━━━━━ Input for this task

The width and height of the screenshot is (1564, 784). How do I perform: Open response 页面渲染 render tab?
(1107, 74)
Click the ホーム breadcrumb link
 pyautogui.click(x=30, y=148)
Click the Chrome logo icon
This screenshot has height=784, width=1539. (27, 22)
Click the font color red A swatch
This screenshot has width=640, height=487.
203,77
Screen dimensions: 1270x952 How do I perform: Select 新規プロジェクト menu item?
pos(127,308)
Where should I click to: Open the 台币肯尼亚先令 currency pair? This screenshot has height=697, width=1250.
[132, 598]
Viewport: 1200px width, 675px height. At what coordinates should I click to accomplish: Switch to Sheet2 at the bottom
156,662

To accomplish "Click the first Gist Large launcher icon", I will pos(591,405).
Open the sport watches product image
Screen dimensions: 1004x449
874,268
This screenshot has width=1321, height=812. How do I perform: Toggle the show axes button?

━━━━━━━━━━

*Task requirements*
Write out all of the data above again, line for line, with no changes.

*Finished task*
The width and height of the screenshot is (1564, 784). How do I perform: Open response 页面渲染 render tab?
(1107, 74)
Click the ホーム breadcrumb link
 pyautogui.click(x=30, y=148)
Click the Chrome logo icon
This screenshot has height=784, width=1539. (27, 22)
Click the font color red A swatch
This screenshot has width=640, height=487.
203,77
Screen dimensions: 1270x952 How do I perform: Select 新規プロジェクト menu item?
pos(127,308)
Where should I click to: Open the 台币肯尼亚先令 currency pair? This screenshot has height=697, width=1250.
[132, 598]
Viewport: 1200px width, 675px height. At what coordinates should I click to accomplish: Switch to Sheet2 at the bottom
156,662

To accomplish "Click the first Gist Large launcher icon", I will pos(591,405).
Open the sport watches product image
Screen dimensions: 1004x449
874,268
This screenshot has width=1321, height=812. How do I perform: Toggle the show axes button?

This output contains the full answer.